This RFC is for transport layer people:

I am implementing a TCP single-source multicast optimization (SMO):

Ref: http://www-dsg.stanford.edu/sliang/tcpm_infocom.pdf

In a nutshell, a source server enables the "SMO" mode of a TCP
listener socket, which creates a master socket through which multicast
data is sent. The server still maintains a connection with each client.
These individual sockets are responsible for retransmissions to
clients. They use the master socket's retransmission queue and
snd_nxt. The multicast clients enables "SMO" mode of its TCP
socket and joins a multicast group.

While coding the client side, I discovered that since 2007 multicast
joins are not allowed for connection-oriented sockets.There isn't any
explanation for the change in the commit that effected the change:

http://www.mail-archive.com/git-commits-head@vger.kernel.org/msg21013.html

Is it a policy to forbid any connection-oriented protocol from
participating in multicast?

Conventional wisdom is against such an optimization due to the
complexity in handling multiple clients from a TCP perspective, but
I don't see what is wrong with a connection-oriented protocol departing
from the well-established point-to-point abstraction given by TCP.
After all, tons of application-level protocols are built to provide
connection services on top of (UDP) multicast.

I believe it is worth optimizing that by putting connection services
in the transport level, given that:

1. There are already in-order delivery, retransmission and connection
management mechanisms in TCP.

2. There are performance benefits in a kernel-mode implementation.
such as timing precision, over using either select() or threads
for individual connections.

3. The additions to TCP are modest and may be enabled /
disabled via kernel configurations.
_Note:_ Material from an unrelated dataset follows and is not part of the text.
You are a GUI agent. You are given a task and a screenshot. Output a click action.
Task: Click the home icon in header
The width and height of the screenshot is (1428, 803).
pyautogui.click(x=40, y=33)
An application that wants
to use reliable single-source multicast needs only add two
setsockopt() calls to the code. Further customization may
be provided with additional socket options, but the benefits
of reliable multicast is available with minimal
application-level changes.

I understand this is a rather intrusive modification to the
existing TCP implementation, since it adds to
struct tcp_sock and modifies the segment processing routines.
Is it a fool's errand to even attempt to get this accepted?